Eigenes Rathaus in Frage stellen

Kirchhundemer Haushalt..  Desaster in Kirchhundem. Schon mit dem WP-Gastkommentar vom 19.10.13: „Eigene Verwaltung ist Luxus“ hatte ich - sicher für jedermann nachvollziehbar - dargelegt, dass eine eigene Verwaltung für die Gemeinde Kirchhundem kaum noch begründet werden kann. Wie sich nun zeigt, stellen nunmehr auch immer mehr Kirchhundemer Bürger die Existenzberechtigung eines eigenen Rathauses, basierend auf der Grundlage des derzeitiges Desasters, in Frage.


Wie kann das Übel, in dem man in Kirchhundem steckt, ohne Steuererhöhung gelöst werden? Herr Mennekes ist der Meinung, dass durch Schließung des Kirchhundemer Rathauses der Etat ausgeglichen werden könnte. Ob das zutrifft, müsste überprüft werden - in gehörigem Maße dazu beitragen würde das aber auf jeden Fall. In Lennestadt mache ich mir mit meiner Zustimmung zu diesem Vorschlag keine Freunde: „Wie kannst du zum Thema machen, einen Todkranken zu heiraten, wo wir doch selbst in hohem Maße kränkeln - zwei Kranke werden nicht unbedingt gesunder, wenn sie sich zusammen tun!“ - wirklich nicht?


Wenn das stimmt, was mir von kompetenter Seite nicht nur einmal zugetragen wurde, dass im Lennestädter Rathaus das, was in Kirchundem zu verwalten ist, ohne oder fast ohne zusätzlichen Personalbedarf hier miterledigt werden könnte, dann würden sicher beide Kommunen (Verwaltungskosten je Einwohner) davon profitieren.
In Kirchundem wie auch in Lennestadt sollte man sich (wie fast überall in Deutschland) darüber im Klaren sein, dass alle - sicher auch weiter steigende - Kosten von immer weniger Bürgern zu tragen sind.
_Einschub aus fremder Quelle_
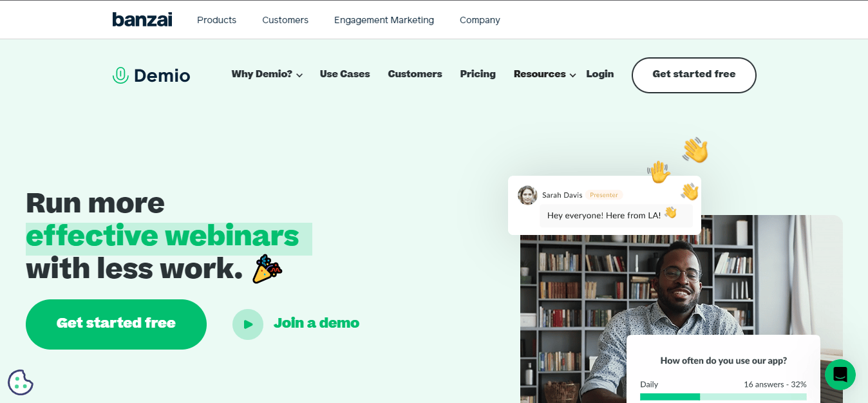Click Sarah Davis presenter avatar
Viewport: 868px width, 403px height.
click(527, 195)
So ist die Gemeinde Kirchundem seit 2004 um 10 % (von über 13000 auf 11720 Einwohner) und die Stadt Lennestadt um 7,2 % (von 27900 auf 25900) -jeweils Stand 1.1.2014- geschrumpft. Es gibt keine Anhaltspunkte, davon ausgehen zu können, dass diese Tendenzen gestoppt werden oder sich gar umkehren.


Hingewiesen hatte ich (s. Gastkommentar) auch darauf, dass Lennestadt (135 qkm) und Kirchundem (148 qkm) mit zusammen 283 qkm immer noch deutlich kleiner ist als die Stadt Schmallenberg mit 303 qkm. Dort ist es schon seit der kommunalen Neugliederung z.B. für die Bewohner von Brabecke ganz selbstverständlich, dass sie 20 km fahren müssen, um nach Schmallenberg zu gelangen - von Kruberg bis nach Altenhundem sind es 15 km und von Heinsberg bis dorthin 14 km.
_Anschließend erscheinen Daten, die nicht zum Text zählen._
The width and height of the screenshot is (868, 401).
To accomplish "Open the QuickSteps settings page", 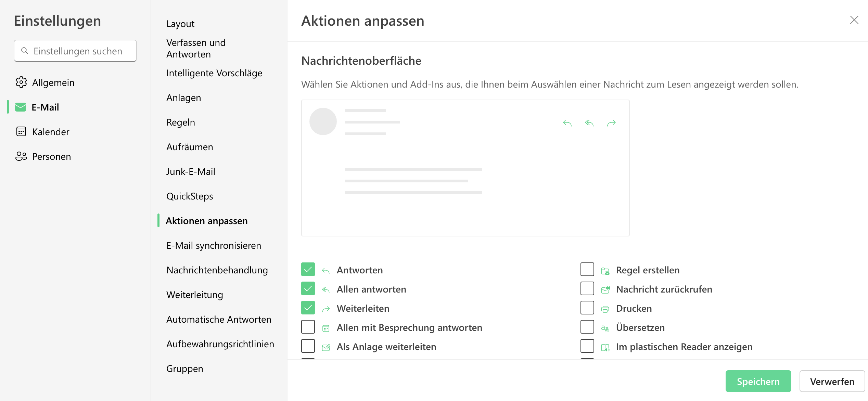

„Kirchhundem ist tot“ stellte eine Kirchhundemer Bürgerin anlässlich der Bürgerhaushalts-Info fest. Dies wissen alle Bürger der Gesamtgemeinde Kirchhundem schon seit geraumer Zeit. Entsprechend verhalten sie sich: Fast alles, was persönlich erforderlich ist, wird in Lennestadt erledigt - warum dann nicht auch ein notwendiger Rathausbesuch, wenn nach einer dazu erforderlichen Neustrukturierung insgesamt viel Geld gespart werden kann?